----- ENTRIES PROVIDED
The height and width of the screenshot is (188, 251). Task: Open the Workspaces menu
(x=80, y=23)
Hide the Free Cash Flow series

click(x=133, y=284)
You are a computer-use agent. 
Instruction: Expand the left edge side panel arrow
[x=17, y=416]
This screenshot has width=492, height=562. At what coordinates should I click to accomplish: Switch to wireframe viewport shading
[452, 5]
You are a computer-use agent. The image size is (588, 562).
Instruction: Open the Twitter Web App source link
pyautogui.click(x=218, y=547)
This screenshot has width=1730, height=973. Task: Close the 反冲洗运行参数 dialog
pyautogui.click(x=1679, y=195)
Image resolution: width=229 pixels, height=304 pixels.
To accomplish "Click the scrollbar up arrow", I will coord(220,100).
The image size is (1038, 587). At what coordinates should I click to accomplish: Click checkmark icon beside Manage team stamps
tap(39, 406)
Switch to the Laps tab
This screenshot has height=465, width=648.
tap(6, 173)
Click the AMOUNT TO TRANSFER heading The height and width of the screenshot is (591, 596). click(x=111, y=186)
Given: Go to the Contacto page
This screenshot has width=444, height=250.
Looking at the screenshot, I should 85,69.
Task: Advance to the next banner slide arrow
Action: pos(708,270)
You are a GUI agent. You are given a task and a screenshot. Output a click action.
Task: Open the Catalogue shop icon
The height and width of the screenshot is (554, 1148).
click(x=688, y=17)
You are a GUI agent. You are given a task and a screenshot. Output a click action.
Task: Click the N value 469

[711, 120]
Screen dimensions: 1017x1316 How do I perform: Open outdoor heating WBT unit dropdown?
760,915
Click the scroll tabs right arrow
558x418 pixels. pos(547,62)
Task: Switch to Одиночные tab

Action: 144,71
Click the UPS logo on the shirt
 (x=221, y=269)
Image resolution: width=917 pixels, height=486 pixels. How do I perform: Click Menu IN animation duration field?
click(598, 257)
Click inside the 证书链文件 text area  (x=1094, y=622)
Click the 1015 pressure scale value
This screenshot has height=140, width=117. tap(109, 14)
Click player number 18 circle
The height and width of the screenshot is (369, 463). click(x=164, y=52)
----------
Reproduce all of the material above line for line, without changing anything.

TASK OUTPUT:
The height and width of the screenshot is (188, 251). Task: Open the Workspaces menu
(x=80, y=23)
Hide the Free Cash Flow series

click(x=133, y=284)
You are a computer-use agent. 
Instruction: Expand the left edge side panel arrow
[x=17, y=416]
This screenshot has width=492, height=562. At what coordinates should I click to accomplish: Switch to wireframe viewport shading
[452, 5]
You are a computer-use agent. The image size is (588, 562).
Instruction: Open the Twitter Web App source link
pyautogui.click(x=218, y=547)
This screenshot has width=1730, height=973. Task: Close the 反冲洗运行参数 dialog
pyautogui.click(x=1679, y=195)
Image resolution: width=229 pixels, height=304 pixels.
To accomplish "Click the scrollbar up arrow", I will coord(220,100).
The image size is (1038, 587). At what coordinates should I click to accomplish: Click checkmark icon beside Manage team stamps
tap(39, 406)
Switch to the Laps tab
This screenshot has height=465, width=648.
tap(6, 173)
Click the AMOUNT TO TRANSFER heading The height and width of the screenshot is (591, 596). click(x=111, y=186)
Given: Go to the Contacto page
This screenshot has width=444, height=250.
Looking at the screenshot, I should 85,69.
Task: Advance to the next banner slide arrow
Action: pos(708,270)
You are a GUI agent. You are given a task and a screenshot. Output a click action.
Task: Open the Catalogue shop icon
The height and width of the screenshot is (554, 1148).
click(x=688, y=17)
You are a GUI agent. You are given a task and a screenshot. Output a click action.
Task: Click the N value 469

[711, 120]
Screen dimensions: 1017x1316 How do I perform: Open outdoor heating WBT unit dropdown?
760,915
Click the scroll tabs right arrow
558x418 pixels. pos(547,62)
Task: Switch to Одиночные tab

Action: 144,71
Click the UPS logo on the shirt
 (x=221, y=269)
Image resolution: width=917 pixels, height=486 pixels. How do I perform: Click Menu IN animation duration field?
click(598, 257)
Click inside the 证书链文件 text area  (x=1094, y=622)
Click the 1015 pressure scale value
This screenshot has height=140, width=117. tap(109, 14)
Click player number 18 circle
The height and width of the screenshot is (369, 463). click(x=164, y=52)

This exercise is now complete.